OWNER’S PRELIMINARY REQUIREMENTS. Unless otherwise agreed, prior to ASPHA commencing Work the Owner shall, at their sole cost and expense: complete engineering, survey, or other plans for the project; obtain any federal, state, and municipal approvals or permits required for ASPHA to perform the contemplated Work; provide a work site capable of supporting and permitting ASPHA’s Work to occur without any additional, ancillary or incidental steps by ASPHA not explicitly identified in the Proposal; clear the project site prior to construction of any debris, equipment, personal items and/or construction materials that would materially interfere with performance of the work. Owner’s failure to meet the conditions identified above, on or before the date identified above, for any reason other than ASPHA’s negligence, shall constitute breach of this agreement and result in damages as provided in Section 5.

• [Recorded data]:
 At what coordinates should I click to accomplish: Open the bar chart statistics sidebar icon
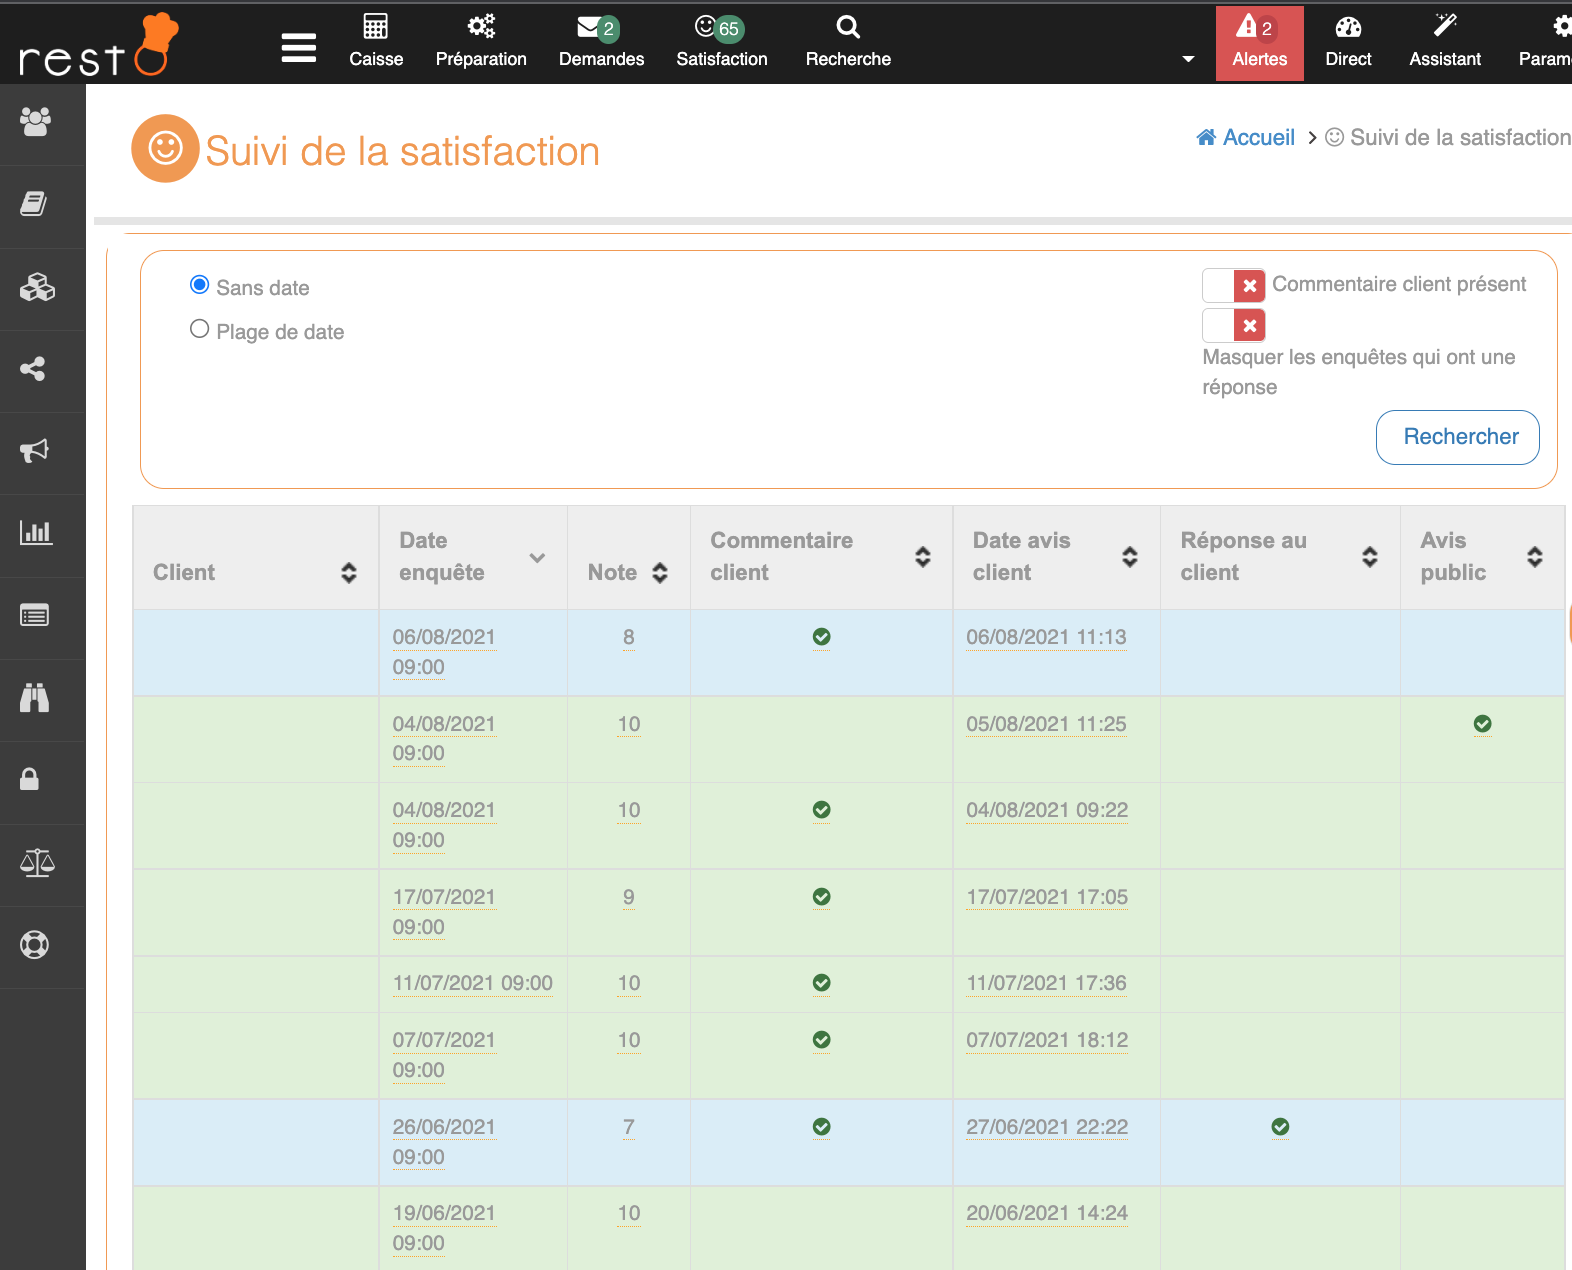(36, 533)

• [Task list]:
- a) According to the owner's requirements clause, what does the Owner's failure to meet the listed conditions constitute?
- b) For each statement, say whether it agrees with the owner's requirements clause, and quote the words that decide it.
(i) The Owner must get any required permits before ASPHA starts Work.
(ii) ASPHA is responsible for clearing debris from the project site.
(iii) A failure caused by ASPHA's negligence counts as a breach by the Owner.
- c) Continue the owner's requirements clause after its last sentence.

• [Results]:
- a) It constitutes breach of the agreement and results in damages as provided in Section 5.

- b)
(i) Yes: "prior to ASPHA commencing Work the Owner shall, at their sole cost and expense" and "obtain any federal, state, and municipal approvals or permits required for ASPHA to perform the contemplated Work"
(ii) No: "the Owner shall, at their sole cost and expense" and "clear the project site prior to construction of any debris"
(iii) No: "for any reason other than ASPHA’s negligence"

- c)
CHANGES TO THE WORK. The Owner or local Code Official, without invalidating the contract, may order changes to the Work including, but not limited to, additions, deletions, or modifications. Changes to Work may be made as the work progresses, and the Owner agrees that any changes to the system installed by ASPHA that differ from the written proposal, shall be conclusive proof of the owner’s authorization to change the system from the Proposal. The Owner will pay all costs associated with change orders and will receive any cost reduction associated with the deletion and/or substitution of Work. ASPHA is not liable for existing plumbing, heating or gas conditions. The Owner will pay all costs that may occur if it is necessary or if required by local Code Official to upgrade to current plumbing, heating or gas code for a safe and proper working system. Proposal is based on visible conditions and owner agrees that the price may vary due to non-visible plumbing conditions.
COMPLETION. ASPHA will complete the Work in the Proposal and any change orders as quickly as practicable. Owner agrees, however, that ASPHA shall not be responsible for any damages to the Owner, either direct or incidental, arising from any delays in completing the Work before any date discussed between Owner and ASPHA, unless explicitly agreed to in writing between ASPHA and Owner. Work dates are subject to change due to unforeseen circumstances and will be rescheduled in a timely manner.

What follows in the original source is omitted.